Action item ▸ One number is all that is asked for: the number of lines below that hold the string "headline".

Stored data entries

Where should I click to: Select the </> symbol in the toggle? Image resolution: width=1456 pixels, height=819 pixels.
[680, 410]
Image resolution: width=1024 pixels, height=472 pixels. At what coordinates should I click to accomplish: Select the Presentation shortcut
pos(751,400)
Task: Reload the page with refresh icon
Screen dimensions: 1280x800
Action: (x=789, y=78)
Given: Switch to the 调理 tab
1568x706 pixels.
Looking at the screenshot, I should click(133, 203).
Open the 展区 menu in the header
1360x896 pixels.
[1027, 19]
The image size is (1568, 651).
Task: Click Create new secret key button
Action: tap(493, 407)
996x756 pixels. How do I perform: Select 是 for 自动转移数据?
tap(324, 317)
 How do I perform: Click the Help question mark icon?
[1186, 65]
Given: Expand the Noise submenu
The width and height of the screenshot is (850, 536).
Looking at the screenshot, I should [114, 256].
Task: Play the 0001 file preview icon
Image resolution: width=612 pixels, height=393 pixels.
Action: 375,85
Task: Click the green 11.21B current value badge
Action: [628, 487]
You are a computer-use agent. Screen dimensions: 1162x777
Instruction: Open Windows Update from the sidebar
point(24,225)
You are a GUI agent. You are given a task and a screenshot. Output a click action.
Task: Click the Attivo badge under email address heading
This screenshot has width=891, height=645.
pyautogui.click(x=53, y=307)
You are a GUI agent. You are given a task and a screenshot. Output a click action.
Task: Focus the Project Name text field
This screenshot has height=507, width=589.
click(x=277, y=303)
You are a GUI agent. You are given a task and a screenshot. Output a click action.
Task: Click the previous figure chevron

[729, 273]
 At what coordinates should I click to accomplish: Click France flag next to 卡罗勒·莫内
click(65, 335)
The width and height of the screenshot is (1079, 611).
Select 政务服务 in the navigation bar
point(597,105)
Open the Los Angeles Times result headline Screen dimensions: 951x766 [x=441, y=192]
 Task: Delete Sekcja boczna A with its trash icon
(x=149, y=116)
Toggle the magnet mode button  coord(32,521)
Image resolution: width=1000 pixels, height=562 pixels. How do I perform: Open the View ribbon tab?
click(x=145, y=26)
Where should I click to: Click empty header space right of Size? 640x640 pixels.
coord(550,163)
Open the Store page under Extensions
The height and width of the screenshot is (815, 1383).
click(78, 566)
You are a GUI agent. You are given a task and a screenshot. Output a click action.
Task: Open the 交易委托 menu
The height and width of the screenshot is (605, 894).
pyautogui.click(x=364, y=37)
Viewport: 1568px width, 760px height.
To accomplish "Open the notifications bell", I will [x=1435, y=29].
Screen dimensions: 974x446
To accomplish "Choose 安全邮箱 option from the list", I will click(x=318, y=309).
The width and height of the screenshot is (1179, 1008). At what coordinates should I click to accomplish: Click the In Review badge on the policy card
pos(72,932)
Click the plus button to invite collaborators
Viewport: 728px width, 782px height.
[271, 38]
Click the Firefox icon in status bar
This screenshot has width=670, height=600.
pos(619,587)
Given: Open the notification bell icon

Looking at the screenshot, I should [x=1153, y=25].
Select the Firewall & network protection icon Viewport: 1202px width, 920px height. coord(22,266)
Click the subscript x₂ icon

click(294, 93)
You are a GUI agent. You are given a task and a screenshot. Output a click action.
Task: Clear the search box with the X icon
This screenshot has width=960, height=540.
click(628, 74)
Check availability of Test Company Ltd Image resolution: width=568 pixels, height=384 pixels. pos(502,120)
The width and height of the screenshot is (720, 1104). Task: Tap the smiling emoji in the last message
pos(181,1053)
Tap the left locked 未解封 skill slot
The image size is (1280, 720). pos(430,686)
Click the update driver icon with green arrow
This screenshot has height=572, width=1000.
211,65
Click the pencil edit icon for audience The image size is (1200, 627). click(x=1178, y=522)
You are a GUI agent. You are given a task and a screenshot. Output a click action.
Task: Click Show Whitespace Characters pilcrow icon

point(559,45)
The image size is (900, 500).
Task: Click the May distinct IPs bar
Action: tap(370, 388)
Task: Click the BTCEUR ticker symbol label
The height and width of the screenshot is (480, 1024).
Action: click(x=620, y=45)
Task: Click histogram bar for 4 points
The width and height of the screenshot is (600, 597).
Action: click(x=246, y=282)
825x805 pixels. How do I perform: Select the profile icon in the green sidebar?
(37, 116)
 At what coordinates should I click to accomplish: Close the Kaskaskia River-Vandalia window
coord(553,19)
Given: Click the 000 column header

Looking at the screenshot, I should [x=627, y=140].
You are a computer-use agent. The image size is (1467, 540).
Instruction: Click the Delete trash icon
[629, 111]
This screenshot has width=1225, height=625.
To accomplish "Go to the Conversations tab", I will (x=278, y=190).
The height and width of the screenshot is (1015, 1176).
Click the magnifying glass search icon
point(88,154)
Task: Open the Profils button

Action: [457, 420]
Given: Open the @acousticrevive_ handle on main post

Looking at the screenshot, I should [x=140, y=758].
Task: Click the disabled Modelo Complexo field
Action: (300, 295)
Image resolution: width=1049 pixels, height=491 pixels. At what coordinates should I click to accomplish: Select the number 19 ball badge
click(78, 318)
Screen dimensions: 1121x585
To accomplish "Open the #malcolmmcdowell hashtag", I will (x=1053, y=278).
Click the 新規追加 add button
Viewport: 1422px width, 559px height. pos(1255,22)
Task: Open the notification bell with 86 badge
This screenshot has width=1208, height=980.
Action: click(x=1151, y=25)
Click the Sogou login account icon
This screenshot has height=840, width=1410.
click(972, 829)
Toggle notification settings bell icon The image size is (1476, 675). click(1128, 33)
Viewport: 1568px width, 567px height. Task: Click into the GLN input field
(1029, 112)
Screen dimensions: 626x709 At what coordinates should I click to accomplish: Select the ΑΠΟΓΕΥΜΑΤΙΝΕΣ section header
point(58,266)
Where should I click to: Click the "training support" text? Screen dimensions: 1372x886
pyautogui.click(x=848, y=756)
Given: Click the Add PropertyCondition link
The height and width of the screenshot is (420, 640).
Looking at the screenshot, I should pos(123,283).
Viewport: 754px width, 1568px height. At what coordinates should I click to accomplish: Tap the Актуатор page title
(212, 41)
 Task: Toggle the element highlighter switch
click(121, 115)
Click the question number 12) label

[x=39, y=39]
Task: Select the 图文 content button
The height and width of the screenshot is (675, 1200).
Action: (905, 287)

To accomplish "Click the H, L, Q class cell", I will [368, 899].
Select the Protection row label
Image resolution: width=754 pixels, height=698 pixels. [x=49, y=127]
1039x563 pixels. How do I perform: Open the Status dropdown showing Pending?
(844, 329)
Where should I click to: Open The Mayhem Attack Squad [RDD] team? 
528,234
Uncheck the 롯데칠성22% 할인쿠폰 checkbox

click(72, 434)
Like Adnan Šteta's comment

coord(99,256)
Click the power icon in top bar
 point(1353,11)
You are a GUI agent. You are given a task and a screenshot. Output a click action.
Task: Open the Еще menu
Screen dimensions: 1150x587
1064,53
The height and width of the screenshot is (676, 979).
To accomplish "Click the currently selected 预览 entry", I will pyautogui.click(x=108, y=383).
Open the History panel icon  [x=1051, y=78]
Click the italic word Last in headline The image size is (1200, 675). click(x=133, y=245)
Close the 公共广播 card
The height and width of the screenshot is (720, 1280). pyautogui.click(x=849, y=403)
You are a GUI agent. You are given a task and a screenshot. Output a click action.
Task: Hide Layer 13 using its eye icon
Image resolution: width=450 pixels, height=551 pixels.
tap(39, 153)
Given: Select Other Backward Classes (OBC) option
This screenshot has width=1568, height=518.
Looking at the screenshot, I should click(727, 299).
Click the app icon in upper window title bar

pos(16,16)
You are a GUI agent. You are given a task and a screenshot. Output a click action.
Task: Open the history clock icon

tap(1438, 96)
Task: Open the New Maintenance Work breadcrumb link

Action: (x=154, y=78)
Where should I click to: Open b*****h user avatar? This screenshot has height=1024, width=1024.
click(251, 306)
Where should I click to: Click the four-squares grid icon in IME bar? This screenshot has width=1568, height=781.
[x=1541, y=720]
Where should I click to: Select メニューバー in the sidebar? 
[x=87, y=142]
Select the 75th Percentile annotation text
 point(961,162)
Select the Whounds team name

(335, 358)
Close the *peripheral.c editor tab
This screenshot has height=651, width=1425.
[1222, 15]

Finished task ▸ 2